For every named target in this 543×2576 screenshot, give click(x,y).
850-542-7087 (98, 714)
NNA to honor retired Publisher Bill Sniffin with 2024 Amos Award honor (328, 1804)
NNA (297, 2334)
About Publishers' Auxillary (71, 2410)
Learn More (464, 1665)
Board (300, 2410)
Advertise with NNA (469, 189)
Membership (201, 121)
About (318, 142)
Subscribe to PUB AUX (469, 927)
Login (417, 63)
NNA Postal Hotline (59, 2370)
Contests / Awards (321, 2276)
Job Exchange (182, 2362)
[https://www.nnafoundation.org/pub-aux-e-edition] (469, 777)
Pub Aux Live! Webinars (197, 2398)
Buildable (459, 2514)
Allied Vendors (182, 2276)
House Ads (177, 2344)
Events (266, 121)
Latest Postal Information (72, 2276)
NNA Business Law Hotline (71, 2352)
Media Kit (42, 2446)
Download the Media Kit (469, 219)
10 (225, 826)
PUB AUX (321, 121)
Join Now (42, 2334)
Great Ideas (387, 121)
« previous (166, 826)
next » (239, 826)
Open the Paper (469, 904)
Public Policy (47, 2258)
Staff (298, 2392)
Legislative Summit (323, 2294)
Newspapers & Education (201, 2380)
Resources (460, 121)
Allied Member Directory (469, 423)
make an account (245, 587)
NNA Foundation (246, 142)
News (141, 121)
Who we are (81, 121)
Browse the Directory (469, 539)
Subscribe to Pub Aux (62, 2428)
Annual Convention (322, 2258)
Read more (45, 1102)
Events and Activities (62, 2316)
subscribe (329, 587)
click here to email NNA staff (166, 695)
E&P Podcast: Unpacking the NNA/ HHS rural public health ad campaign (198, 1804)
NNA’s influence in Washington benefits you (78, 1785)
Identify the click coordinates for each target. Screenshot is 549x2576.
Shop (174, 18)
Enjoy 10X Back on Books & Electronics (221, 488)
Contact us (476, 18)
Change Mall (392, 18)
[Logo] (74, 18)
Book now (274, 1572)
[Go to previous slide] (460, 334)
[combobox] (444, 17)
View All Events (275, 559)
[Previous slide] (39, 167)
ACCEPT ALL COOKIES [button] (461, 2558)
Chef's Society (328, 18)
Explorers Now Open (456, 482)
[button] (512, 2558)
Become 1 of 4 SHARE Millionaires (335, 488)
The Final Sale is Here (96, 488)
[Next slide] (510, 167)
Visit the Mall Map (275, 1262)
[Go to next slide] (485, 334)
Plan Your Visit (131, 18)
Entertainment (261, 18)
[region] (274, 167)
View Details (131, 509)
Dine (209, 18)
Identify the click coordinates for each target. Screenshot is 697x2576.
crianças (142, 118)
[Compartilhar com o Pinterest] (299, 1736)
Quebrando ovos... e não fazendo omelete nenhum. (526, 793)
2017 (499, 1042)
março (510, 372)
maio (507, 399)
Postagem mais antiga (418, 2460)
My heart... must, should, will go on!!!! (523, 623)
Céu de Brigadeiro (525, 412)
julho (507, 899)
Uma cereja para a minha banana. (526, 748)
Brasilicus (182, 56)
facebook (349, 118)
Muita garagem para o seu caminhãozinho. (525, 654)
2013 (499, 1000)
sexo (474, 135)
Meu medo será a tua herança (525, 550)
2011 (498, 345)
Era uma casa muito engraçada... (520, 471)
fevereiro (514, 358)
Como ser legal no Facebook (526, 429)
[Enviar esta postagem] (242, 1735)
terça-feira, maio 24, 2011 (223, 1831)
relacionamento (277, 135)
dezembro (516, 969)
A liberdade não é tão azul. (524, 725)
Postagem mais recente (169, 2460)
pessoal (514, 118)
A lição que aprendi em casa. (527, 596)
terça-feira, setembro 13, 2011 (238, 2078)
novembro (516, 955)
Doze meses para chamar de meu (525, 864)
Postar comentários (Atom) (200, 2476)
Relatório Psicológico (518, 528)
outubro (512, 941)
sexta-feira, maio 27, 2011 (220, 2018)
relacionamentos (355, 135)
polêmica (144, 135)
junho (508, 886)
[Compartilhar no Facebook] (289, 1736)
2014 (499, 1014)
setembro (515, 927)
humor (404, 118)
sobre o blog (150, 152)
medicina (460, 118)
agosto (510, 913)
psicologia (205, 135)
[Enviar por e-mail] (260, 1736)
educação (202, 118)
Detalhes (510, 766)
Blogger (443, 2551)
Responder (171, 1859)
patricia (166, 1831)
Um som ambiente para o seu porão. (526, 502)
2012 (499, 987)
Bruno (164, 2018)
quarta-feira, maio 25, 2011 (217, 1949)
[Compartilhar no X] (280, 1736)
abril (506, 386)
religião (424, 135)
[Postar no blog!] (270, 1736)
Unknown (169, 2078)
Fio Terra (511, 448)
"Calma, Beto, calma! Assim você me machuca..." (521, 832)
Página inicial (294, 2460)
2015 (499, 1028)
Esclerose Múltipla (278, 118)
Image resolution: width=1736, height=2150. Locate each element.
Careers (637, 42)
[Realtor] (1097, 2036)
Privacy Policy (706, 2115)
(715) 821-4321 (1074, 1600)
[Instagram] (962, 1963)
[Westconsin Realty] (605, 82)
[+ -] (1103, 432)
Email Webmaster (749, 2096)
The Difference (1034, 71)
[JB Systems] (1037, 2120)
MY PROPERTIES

Exercise requirements> No line before the one containing "Um som ambiente para o seu porão. (526, 502)" belongs in the answer; give again exactly that line and all lines after it through the end of the data.

Answer to the problem>
Um som ambiente para o seu porão. (526, 502)
2012 (499, 987)
Bruno (164, 2018)
quarta-feira, maio 25, 2011 (217, 1949)
[Compartilhar no X] (280, 1736)
abril (506, 386)
religião (424, 135)
[Postar no blog!] (270, 1736)
Unknown (169, 2078)
Fio Terra (511, 448)
"Calma, Beto, calma! Assim você me machuca..." (521, 832)
Página inicial (294, 2460)
2015 (499, 1028)
Esclerose Múltipla (278, 118)
Image resolution: width=1736, height=2150. Locate each element.
Careers (637, 42)
[Realtor] (1097, 2036)
Privacy Policy (706, 2115)
(715) 821-4321 (1074, 1600)
[Instagram] (962, 1963)
[Westconsin Realty] (605, 82)
[+ -] (1103, 432)
Email Webmaster (749, 2096)
The Difference (1034, 71)
[JB Systems] (1037, 2120)
MY PROPERTIES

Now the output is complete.